Toutes ces questions sans réponse et l’expérience malheureuse de certains parents déjà avec le cadre législatif actuel laissent présager que la bienveillance sera parfois toute relative (quand on sait que la rapporteur de la commission du sénat en débat parle déjà de certains parents “qui n’ont pas les pieds sur terre”, que le ministre Kanner évoque “la recherche de médiatisation s’agissant d’un contrôle qui se passe mal” je vous laisse imaginer le champ d’interprétation possible par un inspecteur formé aux et convaincu par la méthodologie pédagogique mise en place de la primaire au collège).
C’est pourquoi les parents, les assos… tout le monde est parti en croisade contre ce décret qui est une atteinte manifeste à la liberté de choix d’instruction. Et pour partir en combat contre un décret qui n’existe pas encore officiellement, la seule issue c’est de se battre pour qu’il n’y ait pas de nouvelle loi, donc pas la possibilité de rédiger un nouveau décret.

— Extraits des données —
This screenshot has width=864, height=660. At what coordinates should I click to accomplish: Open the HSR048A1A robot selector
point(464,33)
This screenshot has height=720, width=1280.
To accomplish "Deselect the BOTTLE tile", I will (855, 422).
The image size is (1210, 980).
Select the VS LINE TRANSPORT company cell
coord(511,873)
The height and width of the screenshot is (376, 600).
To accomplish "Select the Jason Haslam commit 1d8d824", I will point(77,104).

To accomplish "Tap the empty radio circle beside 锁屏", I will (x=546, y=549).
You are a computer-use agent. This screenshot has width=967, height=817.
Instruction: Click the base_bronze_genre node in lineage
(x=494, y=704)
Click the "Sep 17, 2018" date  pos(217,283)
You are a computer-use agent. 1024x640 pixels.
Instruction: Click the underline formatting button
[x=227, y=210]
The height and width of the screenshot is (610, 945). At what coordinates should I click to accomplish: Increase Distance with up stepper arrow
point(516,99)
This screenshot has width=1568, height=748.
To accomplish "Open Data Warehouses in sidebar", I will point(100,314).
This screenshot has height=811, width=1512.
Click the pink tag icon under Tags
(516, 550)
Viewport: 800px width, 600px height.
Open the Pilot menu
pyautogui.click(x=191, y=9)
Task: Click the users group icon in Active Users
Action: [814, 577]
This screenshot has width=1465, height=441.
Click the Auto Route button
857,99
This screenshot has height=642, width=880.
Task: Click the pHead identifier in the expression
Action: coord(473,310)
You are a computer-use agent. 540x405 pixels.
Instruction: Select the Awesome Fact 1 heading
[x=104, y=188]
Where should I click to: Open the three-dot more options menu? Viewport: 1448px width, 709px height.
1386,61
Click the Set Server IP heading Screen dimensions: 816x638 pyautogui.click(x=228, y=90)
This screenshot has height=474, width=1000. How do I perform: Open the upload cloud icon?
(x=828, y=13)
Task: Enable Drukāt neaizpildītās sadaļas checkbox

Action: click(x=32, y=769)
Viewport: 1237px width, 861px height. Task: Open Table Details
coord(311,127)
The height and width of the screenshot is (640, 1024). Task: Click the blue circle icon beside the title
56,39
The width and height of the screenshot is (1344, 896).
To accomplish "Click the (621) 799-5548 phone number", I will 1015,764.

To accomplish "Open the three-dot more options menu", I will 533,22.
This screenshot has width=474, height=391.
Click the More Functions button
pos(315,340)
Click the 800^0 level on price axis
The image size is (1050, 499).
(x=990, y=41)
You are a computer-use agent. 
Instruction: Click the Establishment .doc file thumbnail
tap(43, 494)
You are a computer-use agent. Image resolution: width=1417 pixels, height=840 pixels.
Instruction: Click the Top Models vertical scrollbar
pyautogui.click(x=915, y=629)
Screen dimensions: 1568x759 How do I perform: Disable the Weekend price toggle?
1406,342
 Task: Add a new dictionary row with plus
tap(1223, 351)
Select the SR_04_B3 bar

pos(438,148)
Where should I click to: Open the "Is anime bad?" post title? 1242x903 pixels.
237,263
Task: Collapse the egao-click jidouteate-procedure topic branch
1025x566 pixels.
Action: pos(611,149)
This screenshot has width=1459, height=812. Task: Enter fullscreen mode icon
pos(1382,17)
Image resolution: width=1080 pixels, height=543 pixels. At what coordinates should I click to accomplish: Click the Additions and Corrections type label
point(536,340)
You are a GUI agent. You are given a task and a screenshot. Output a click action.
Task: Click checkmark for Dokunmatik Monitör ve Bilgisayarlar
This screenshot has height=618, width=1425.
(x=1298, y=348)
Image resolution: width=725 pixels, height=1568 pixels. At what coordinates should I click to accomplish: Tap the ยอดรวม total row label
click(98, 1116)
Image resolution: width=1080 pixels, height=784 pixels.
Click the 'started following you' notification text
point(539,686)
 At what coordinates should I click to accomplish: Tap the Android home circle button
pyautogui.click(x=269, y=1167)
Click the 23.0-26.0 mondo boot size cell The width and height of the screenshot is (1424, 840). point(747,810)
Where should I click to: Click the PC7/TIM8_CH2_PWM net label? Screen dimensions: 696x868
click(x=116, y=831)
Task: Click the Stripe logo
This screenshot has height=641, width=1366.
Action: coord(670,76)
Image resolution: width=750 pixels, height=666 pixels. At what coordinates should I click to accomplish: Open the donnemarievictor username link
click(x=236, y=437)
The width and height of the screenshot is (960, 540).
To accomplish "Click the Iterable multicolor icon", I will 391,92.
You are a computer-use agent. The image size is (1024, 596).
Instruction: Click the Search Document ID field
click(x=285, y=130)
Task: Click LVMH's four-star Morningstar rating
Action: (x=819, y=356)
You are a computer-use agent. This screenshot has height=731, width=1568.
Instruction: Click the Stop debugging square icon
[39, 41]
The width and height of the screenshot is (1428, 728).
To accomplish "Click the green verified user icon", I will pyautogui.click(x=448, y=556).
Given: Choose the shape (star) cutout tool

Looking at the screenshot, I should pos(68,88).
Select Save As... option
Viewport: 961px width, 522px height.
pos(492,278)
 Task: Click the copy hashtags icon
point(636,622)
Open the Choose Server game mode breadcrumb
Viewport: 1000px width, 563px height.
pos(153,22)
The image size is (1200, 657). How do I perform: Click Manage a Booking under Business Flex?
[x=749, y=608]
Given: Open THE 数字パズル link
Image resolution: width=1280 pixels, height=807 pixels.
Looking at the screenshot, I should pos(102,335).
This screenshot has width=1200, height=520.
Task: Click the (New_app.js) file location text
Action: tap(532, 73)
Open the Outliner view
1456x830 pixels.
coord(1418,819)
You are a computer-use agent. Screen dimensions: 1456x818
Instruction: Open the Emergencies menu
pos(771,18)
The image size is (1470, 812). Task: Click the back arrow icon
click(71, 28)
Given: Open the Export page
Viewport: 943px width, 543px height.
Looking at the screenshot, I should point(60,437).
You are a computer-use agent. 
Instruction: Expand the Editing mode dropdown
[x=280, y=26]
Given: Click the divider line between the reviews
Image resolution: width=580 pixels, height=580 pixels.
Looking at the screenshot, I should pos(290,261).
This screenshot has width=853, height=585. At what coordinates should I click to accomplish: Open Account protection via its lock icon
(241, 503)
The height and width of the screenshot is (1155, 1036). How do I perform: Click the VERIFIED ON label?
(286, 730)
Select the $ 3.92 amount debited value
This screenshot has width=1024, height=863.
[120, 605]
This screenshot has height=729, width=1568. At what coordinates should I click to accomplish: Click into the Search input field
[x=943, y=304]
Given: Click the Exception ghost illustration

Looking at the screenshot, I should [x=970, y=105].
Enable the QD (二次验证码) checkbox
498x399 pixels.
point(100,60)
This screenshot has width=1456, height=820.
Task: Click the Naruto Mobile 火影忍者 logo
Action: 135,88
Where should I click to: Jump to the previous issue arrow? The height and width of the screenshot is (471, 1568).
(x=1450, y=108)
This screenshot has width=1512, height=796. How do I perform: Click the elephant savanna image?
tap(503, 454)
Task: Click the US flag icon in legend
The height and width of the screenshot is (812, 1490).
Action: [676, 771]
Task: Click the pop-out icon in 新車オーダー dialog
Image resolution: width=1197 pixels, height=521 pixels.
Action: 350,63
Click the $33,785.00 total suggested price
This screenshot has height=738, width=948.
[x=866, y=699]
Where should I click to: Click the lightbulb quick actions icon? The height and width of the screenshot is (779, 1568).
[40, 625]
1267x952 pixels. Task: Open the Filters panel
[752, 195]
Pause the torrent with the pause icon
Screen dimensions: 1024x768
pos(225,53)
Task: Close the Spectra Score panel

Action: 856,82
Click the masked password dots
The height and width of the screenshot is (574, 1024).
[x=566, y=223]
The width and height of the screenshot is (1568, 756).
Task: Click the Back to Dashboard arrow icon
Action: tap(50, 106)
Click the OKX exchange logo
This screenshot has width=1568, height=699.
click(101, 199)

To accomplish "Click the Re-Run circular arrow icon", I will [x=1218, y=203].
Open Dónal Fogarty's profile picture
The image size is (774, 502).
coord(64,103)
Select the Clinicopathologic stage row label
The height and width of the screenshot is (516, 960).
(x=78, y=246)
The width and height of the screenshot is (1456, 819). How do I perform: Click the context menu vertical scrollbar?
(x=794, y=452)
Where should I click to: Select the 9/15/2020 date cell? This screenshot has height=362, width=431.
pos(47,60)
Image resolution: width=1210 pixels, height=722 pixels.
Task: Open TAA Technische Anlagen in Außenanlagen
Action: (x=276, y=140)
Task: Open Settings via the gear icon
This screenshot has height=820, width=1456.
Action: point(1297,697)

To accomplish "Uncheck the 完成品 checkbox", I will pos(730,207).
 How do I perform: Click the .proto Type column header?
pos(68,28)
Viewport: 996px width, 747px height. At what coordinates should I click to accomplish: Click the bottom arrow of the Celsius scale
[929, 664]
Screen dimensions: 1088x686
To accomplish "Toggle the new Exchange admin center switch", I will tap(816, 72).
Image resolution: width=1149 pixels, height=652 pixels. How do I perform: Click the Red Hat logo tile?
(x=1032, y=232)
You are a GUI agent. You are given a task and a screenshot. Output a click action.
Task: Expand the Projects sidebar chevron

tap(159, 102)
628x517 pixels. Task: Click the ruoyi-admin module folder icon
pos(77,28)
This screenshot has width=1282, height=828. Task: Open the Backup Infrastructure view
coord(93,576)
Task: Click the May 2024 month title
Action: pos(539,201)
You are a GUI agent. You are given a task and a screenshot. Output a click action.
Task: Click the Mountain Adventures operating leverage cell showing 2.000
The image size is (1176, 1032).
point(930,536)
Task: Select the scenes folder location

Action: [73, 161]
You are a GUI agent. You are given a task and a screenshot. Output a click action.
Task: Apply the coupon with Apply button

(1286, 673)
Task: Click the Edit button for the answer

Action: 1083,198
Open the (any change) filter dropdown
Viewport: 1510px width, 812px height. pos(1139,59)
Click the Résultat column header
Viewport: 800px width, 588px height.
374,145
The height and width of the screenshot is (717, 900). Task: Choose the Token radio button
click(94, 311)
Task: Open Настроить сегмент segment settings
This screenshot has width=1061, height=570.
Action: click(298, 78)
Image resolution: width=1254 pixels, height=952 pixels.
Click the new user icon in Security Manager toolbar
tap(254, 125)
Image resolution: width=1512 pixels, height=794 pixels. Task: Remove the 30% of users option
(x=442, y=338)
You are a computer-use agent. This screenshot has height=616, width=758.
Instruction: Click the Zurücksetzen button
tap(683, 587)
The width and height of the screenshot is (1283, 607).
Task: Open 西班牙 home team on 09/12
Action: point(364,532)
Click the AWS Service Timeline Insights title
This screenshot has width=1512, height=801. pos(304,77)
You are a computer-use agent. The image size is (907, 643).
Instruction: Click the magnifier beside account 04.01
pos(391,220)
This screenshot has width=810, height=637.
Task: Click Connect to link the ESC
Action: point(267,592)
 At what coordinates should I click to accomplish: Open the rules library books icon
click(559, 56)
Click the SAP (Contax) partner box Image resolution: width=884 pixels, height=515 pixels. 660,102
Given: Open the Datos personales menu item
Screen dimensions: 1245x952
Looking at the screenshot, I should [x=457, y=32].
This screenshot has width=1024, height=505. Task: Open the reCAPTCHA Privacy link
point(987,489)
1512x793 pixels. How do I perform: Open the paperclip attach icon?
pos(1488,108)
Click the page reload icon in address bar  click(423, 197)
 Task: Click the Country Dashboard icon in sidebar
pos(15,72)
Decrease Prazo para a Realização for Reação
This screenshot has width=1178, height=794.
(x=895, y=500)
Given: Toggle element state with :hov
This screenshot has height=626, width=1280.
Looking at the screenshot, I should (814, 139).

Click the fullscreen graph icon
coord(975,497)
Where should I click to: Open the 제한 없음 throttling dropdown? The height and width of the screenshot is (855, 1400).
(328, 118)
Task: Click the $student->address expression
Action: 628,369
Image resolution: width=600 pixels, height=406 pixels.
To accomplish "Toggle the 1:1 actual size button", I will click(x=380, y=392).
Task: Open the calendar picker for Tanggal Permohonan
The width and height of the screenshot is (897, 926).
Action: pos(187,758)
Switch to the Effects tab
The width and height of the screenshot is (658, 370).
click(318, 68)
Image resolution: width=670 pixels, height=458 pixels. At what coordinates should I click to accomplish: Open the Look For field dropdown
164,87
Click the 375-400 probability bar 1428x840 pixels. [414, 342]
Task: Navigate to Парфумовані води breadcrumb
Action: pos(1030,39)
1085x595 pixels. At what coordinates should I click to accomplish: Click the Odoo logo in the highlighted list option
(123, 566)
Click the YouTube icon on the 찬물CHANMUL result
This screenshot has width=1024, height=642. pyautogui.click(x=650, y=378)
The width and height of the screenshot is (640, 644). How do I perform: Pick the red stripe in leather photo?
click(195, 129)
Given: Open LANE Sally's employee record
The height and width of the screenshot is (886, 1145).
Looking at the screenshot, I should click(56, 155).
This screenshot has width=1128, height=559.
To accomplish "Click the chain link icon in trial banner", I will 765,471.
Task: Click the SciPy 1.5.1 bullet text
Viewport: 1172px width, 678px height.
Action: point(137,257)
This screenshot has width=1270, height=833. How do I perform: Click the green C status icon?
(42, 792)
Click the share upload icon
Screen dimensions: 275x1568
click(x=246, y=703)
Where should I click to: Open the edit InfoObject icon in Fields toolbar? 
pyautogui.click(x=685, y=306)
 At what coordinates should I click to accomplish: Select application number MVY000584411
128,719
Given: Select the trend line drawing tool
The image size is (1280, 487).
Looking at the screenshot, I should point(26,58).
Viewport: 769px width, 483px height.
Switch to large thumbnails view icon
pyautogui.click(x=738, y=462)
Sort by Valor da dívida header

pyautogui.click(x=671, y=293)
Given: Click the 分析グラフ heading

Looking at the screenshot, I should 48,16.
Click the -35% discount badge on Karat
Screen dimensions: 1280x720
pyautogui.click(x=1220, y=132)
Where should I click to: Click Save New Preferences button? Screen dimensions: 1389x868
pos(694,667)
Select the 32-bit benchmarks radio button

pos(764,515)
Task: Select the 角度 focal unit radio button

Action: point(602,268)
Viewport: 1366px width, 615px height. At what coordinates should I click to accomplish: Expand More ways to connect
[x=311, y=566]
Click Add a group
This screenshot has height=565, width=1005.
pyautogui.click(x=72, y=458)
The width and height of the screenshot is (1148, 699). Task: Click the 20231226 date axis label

— Tâches et exercices —
**A)** Résumez en deux phrases le passage sur le décret.
**B)** Extrayez du passage sur le décret, s'il vous plaît, le segment allant de « Toutes ces questions » jusqu'à « primaire au collège). ».

— Résultats par tâche —
**A)** Les questions sans réponse et l'expérience malheureuse de certains parents avec le cadre législatif actuel laissent présager une bienveillance parfois toute relative, alors que la rapporteur de la commission du Sénat évoque des parents « qui n'ont pas les pieds sur terre » et que le ministre Kanner parle de « recherche de médiatisation ». Parents et associations sont donc partis en croisade contre ce décret, vu comme une atteinte manifeste à la liberté de choix d'instruction, et la seule issue est de se battre pour qu'il n'y ait pas de nouvelle loi, donc pas de nouveau décret.

**B)**
Toutes ces questions sans réponse et l’expérience malheureuse de certains parents déjà avec le cadre législatif actuel laissent présager que la bienveillance sera parfois toute relative (quand on sait que la rapporteur de la commission du sénat en débat parle déjà de certains parents “qui n’ont pas les pieds sur terre”, que le ministre Kanner évoque “la recherche de médiatisation s’agissant d’un contrôle qui se passe mal” je vous laisse imaginer le champ d’interprétation possible par un inspecteur formé aux et convaincu par la méthodologie pédagogique mise en place de la primaire au collège).